Ich setzte mit Meyer die Meldungen nach Berlin auf, die ich morgen per Bahn durch einen unserer Chiffreure hinschicke, da alle telegraphischen Verbindungen unterbrochen sind. Zu Nacht gegessen im Restaurant Angielski. Im Ministerium wurde Meyer gesagt, sieben Zimmer stünden in zwei verschiedenen Wohnungen zur Verfügung, aber ungeheizt u zum Teil unbeleuchtet. Ich gieng mit Fürstner in die uns vom Bankdirektor Theusner angebotenen Räumlichkeiten in seinem „Heim“ an der Nierzbower. Die Gesandtschaft ist in der grossen Stadt drolligerweise trotz aller angeblichen Anstrengungen der polnischen Behörden wie ein gehetztes Wild.

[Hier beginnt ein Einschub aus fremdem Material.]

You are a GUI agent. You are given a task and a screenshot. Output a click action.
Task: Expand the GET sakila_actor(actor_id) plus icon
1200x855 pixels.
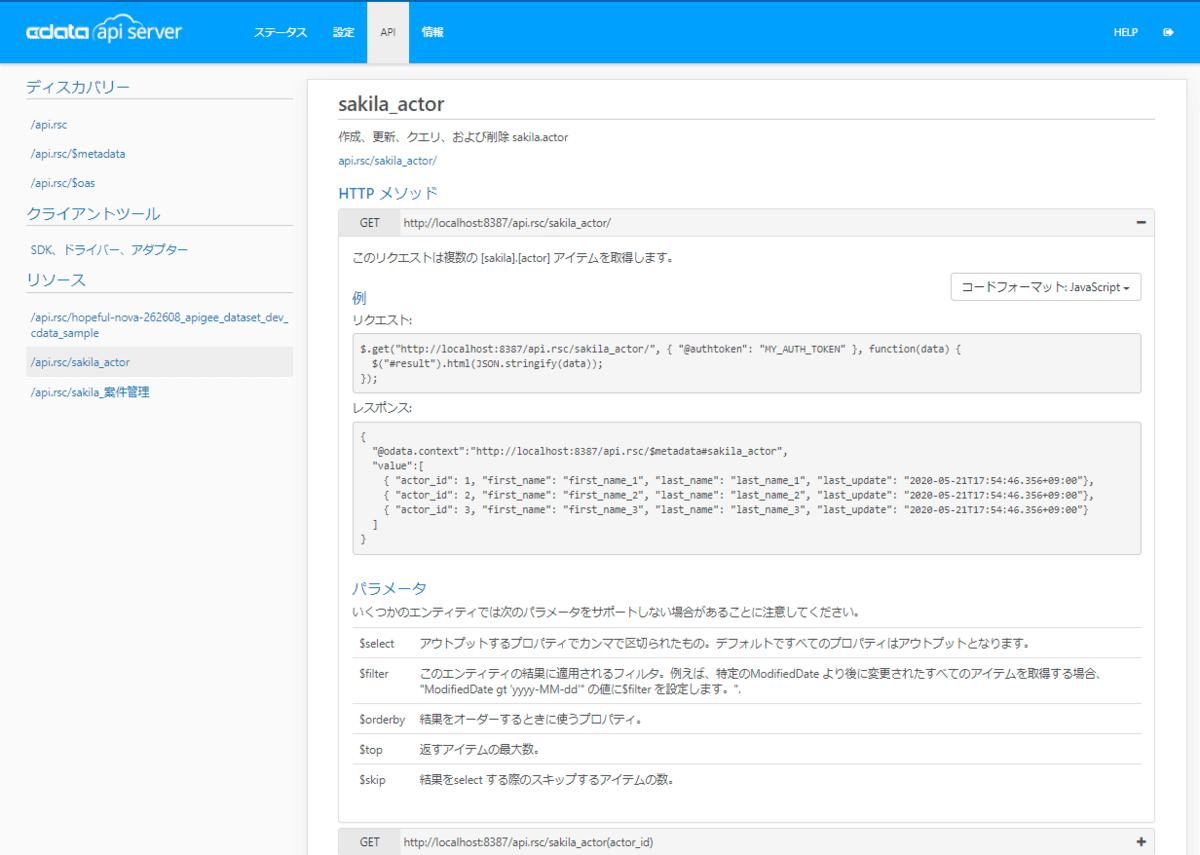tap(1141, 842)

Offenbar ist die jetzige Regierung zu schwach, um Ordnung zu halten. Die Polen sind nur mit einer eisernen Faust und viel Glanz und Ruhm zu regieren. Daher bieten sie das beste Material für einen imperialistischen Grossstaat, wenn der richtige brutale und ehrgeizige Mann an die Spitze kommt. Allerdings sind sie selbst politisch Kinder. Deshalb sind die bisherigen polnischen Imperien immer bald zerfallen, wenn eine überragende Persönlichkeit an der Spitze fehlte. Vieles hiervon ist auch von Preussen-Ostelbien wahr.
Quelle:
Riederer, Günter, Hilse, Christoph (Hrsg.), Harry Graf Kessler. Das Tagebuch Sechster Band 1916-1918, Stuttgart 2004, S. 666 - 668.